For Linux, you might investigate the complicated SELinux mechanism:
SELinux home,
a HOWTO. It is used by Red Hat, for example, to harden some system services in some of their products.
For Windows there is a sandbox in Google Chrome. You may want to investigate it. It uses liberal BSD-like license.
For Linux there would be good old chroot or more sophisticated http://plash.beasts.org/wiki/.
OS X since Leopard has some SELinux-like protection available.
The site codepad.prg has a good "About" page on how they safely allow the execution of any code snippets..
Code execution is handled by a supervisor based on geordi. The strategy is to run everything under ptrace, with many system calls disallowed or ignored. Compilers and final executables are both executed in a chroot jail, with strict resource limits. The supervisor is written in Haskell.
When your app is remote code execution, you have to expect security problems. Rather than rely on just the chroot and ptrace supervisor, I've taken some additional precautions:
The supervisor processes run on virtual machines, which are firewalled such that they are incapable of making outgoing connections.
The machines that run the virtual machines are also heavily firewalled, and restored from their source images periodically.
FreeBSD has specific concepts of jails, and Solaris has containers. Depending on what you're looking for, these may help.
chroot jails can help to limit what an application can do (though any app with root privileges can escape a jail), and they're available on most UNIXen, including OS X.
As for Windows, I'm not sure. If there was an easy way to sandbox a Windows app, most of them would be a lot more secure by now, I'm sure.
On windows (2000 and later) you can use Job objects to restrict processes.

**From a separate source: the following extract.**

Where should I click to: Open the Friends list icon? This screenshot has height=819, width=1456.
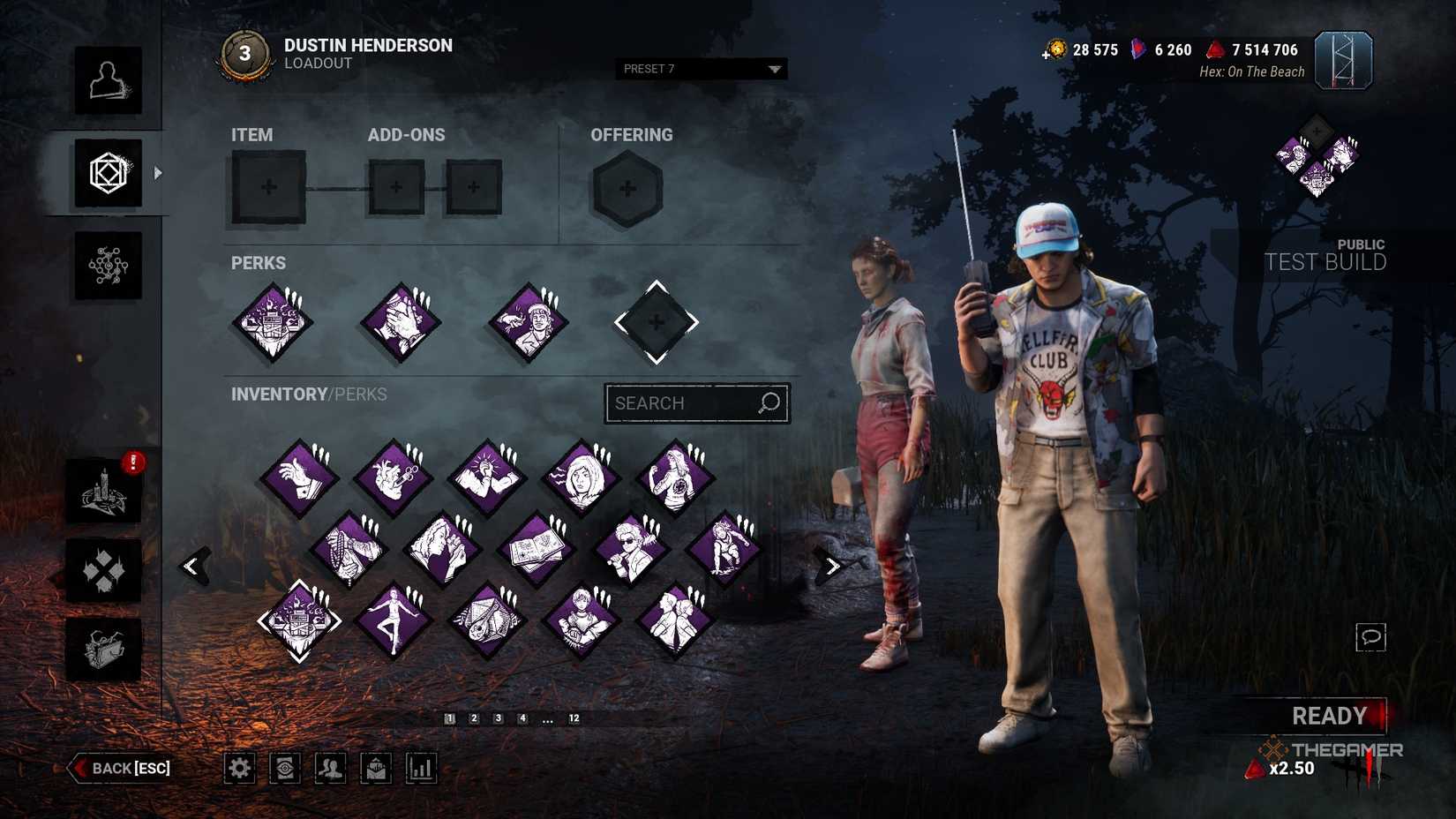tap(330, 768)
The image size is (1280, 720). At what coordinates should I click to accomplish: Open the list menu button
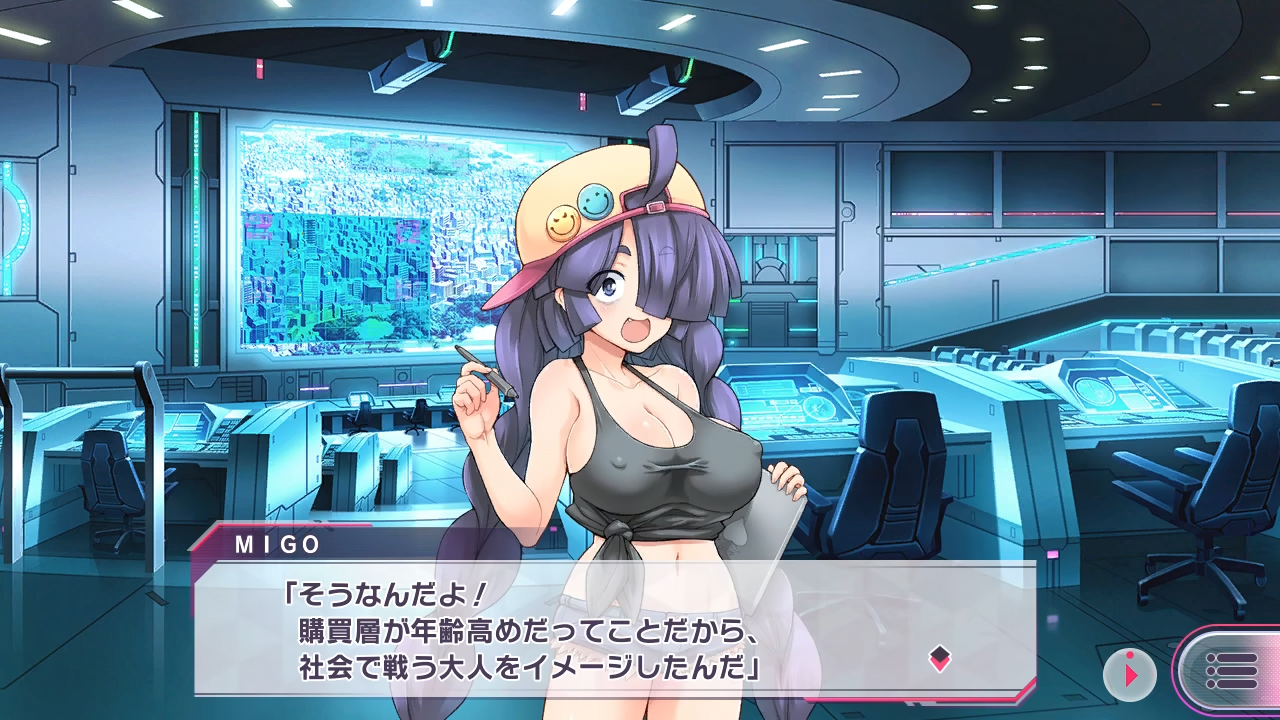point(1231,671)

If you really want a technique that will work with all these platforms, as opposed to a separate solution for each platform, then I think your only answer is to set up a virtual machine for each testing environment. You can restore back to a snapshot at any time.
Another big advantage of using virtualization is that you can have all of the testing environments with their guest operating systems all on the same box.
For Linux, there is AppArmor. Unfortunately, the project is somewhat on hiatus.
Another sandboxing-alternative is VServer, which uses virtualization.
Generally any virtual private server will do:
Linux VServer
http://linux-vserver.org/Welcome_to_Linux-VServer.org
Parallels Virtuozzo Containers
http://www.parallels.com/products/pvc/
and as was mentioned FreeBSD and Solaris has own implementations.
Oh. actually I've noticed you're asking it to work on ANY OS. Well, that might be complicated a bit as the I think less effort is just to reuse some VM that can support some level of sandboxing like:
Java
.NET
I'm not an expert on the topic, but i think the standard answer for linux is to define a SeLinux policy with the right capabilities for the process.